图6为本发明实施例提供的PCR验证转化子的琼脂糖凝胶电泳图。分别以各转化子和土曲霉NRRL1960的基因组分别为模板,以M13-47(5’-CGCCGGGTTTTCCCAGTCACGAC-3’)和GFP-seqR (5’-CTCGGCGCGGGTCTTGTAGTTG-3’)为引物对进行PCR,扩增转化载体中的PcsX元件,验证转化子。M1:1 kb DNA ladder;M2:DL2000 DNA ladder;1:pJL-6的土曲霉转化子;2:pJL-7的土曲霉转化子;3:pJL-8的土曲霉转化子;4:pJL-9的土曲霉转化子;5:阴性对照(土曲霉NRRL1960)。
图7为本发明实施例提供的出发菌株土曲霉NRRL1960在不同生长阶段的荧光检测。左列为孢子时期,中列为幼嫩菌丝时期,右列为成熟菌丝时期。
图8为本发明实施例提供的载体pJL-6的土曲霉转化子在不同生长阶段的荧光检测。左列为孢子时期,中列为幼嫩菌丝时期,右列为成熟菌丝时期。
图9为本发明实施例提供的载体pJL-7的土曲霉转化子在不同生长阶段的荧光检测。左列为孢子时期,中列为幼嫩菌丝时期,右列为成熟菌丝时期。
图10为本发明实施例提供的载体pJL-8的土曲霉转化子在不同生长阶段的荧光检测。左列为孢子时期,中列为幼嫩菌丝时期,右列为成熟菌丝时期。
图11为本发明实施例提供的载体pJL-9的土曲霉转化子在不同生长阶段的荧光检测。
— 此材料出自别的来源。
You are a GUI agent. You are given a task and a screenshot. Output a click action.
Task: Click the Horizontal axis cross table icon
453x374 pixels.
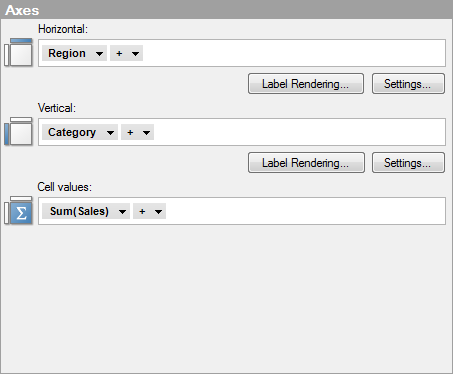click(x=18, y=52)
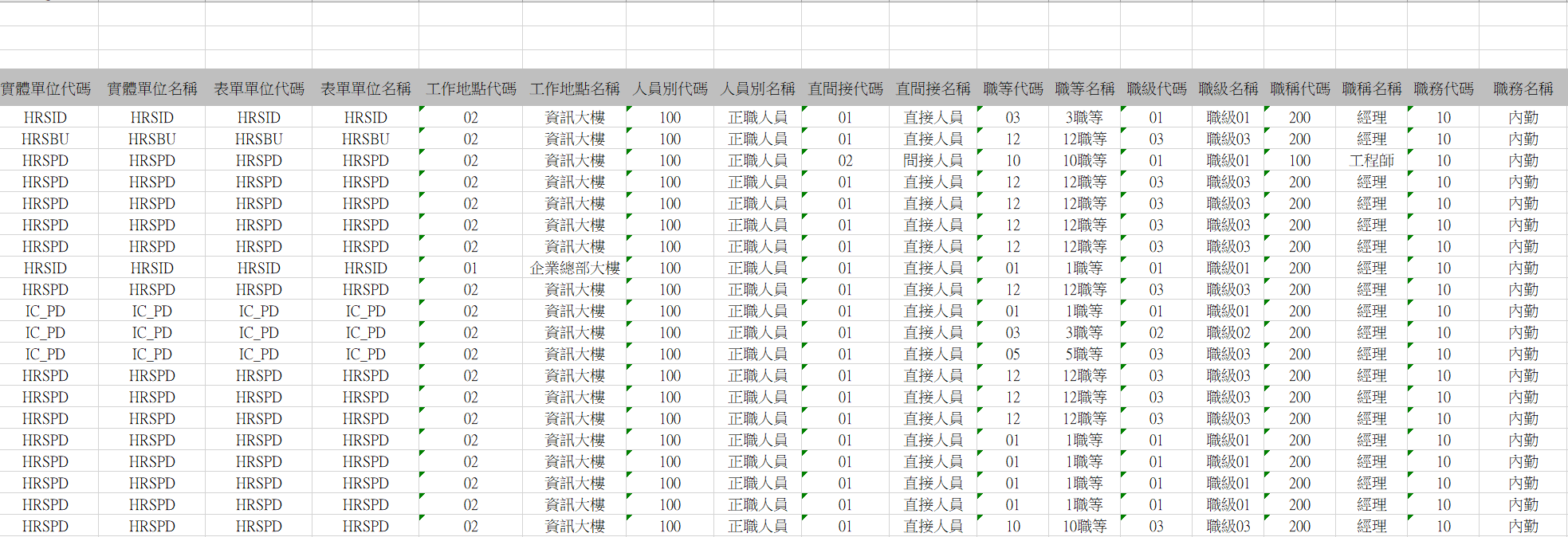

左列为孢子时期,中列为幼嫩菌丝时期,右列为成熟菌丝时期。
具体实施方式
所述丝状真菌(filamentous fungi)即霉菌,是一类菌丝体发达而又不产生大型子实体的真菌的统称。
柠檬酸合成酶(citrate synthase)又称柠檬酸缩合酶,在三酸酸循环第一步反应中,催化乙酰辅酶A的乙基与草酰乙酸的酮基结合生成柠檬酰辅酶A,以便后续高能硫酯键水解,释放出辅酶A,得到柠檬酸。
在本发明的实施方案中,启动子(promoter)定义为一种结合RNA聚合酶并指导聚合酶到达编码生物物质的核酸序列的正确的下游转录起始位点从而开始转录的DNA序列。RNA聚合酶能有效的催化与编码区适当DNA链互补的信息RNA的装配。启动子还可以理解为包括用于转录mRNA后用于翻译5’非编码区(介于启动子和转录起始位点之间),cis-作用转录调控元件,如增强子和能与转录因子相互作用的其他核酸序列。
在本发明的实施方案中,载体(vector)是指能够将DNA片段(目的基因)转移到受体细胞中并能自我复制的DNA分子。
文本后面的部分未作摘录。